Core: “Siamo fiduciosi nel sindaco: la passata amministrazione andava a rilento”

Entro l’anno saranno attive 70 delle 155 telecamere installate dall’amministrazione comunale nei punti critici di San Benedetto del Tronto. Affinché siano tutte operative sarà necessario il nulla osta dell’Enel a cui farà seguito il collaudo. E’ emerso nel corso dell’incontro tra il sindaco Antonio Spazzafumo, i tecnici e l’associazione Occhio Amico PdA. Il primo cittadino ha quindi alzato il telefono e chiamato il referente dell’Enel per sollecitare l’operazione.

“Sono diversi anni che abbiamo contatti con i rappresentanti istituzionali, ma è la prima volta che un sindaco si attivi all’istante per il bene della città”. Parole di Antonio Core, presidente di Occhio Amico PdA, che si è recato all’appuntamento in Municipio con gli associati Gabriele Straccia e Maurizio Medico. Ad attendere i volontari, oltre al primo cittadino, il comandante della Polizia municipale Coccia, l’ing. Antolini e il tecnico esterno incaricato di redigere il progetto, Antoniani.

“E’ stato un incontro cordiale – continua Core – nel corso del quale abbiamo percepito un’aria nuova, cioè la volontà, non solo del sindaco, di essere concreti e velocizzare gli interventi”.
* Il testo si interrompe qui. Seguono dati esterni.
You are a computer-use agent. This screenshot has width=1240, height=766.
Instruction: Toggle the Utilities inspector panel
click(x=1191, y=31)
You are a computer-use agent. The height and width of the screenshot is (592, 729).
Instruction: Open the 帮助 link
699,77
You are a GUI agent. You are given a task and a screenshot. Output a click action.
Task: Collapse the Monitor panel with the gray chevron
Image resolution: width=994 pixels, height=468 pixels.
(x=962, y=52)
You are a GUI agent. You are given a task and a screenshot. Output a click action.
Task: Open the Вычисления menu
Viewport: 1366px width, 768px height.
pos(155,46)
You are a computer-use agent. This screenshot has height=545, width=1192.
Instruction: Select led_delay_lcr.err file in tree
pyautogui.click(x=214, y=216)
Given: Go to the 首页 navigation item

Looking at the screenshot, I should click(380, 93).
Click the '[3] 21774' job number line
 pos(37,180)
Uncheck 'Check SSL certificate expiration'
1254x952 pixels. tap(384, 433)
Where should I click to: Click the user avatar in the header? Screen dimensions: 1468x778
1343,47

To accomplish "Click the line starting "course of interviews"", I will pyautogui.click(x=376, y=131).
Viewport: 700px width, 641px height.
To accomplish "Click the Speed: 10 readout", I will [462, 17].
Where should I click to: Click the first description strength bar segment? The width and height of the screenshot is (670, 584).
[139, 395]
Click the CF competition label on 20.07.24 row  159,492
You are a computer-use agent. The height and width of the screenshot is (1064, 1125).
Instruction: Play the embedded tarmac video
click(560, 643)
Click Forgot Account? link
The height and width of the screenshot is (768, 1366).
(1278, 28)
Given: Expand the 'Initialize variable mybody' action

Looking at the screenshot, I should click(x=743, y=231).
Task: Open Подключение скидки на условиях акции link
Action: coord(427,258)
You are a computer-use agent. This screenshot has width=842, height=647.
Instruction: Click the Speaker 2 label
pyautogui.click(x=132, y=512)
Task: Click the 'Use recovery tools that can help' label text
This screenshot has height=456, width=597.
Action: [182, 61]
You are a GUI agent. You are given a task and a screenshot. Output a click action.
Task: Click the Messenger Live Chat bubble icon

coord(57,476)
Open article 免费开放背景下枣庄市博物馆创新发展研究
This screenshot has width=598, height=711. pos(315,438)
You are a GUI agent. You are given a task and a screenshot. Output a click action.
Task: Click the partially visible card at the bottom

I soci di Occhi Amico PdA hanno omaggiato i presenti di bottiglie di birra preparate da un artigiano di Porto d’Ascoli. I volontari hanno acquistato una partita di cioccolato dall’associazione XMano: alcune confezioni sono state donate a quanti hanno preso parte all’incontro. Infine i rappresentanti del sodalizio hanno regalato a Spazzafumo una clessidra, come simbolo del tempo che dovrà trascorrere per vedere pienamente in funzione l’impianto di videosorveglianza cittadino. Una maniera giocosa per invitare Spazzafumo a non perdere tempo. “La clessidra servirà più a voi che a me”, il commento ironico di Spazzafumo. “Al di là della cordialità e dell’ironia – ha detto ancora Core – non aspetteremo altri cinque anni, senza vedere i risultati”.

Le videocamere sono collegate al comando della Polizia municipale, dove ci sono due postazioni per monitorare le immagini e cercare di risalire agli autori dei reati: una postazione è gestita dai vigili urbani, mentre l’altra viene controllata dalle forze dell’ordine. Il prossimo incontro verterà sul Controllo del vicinato.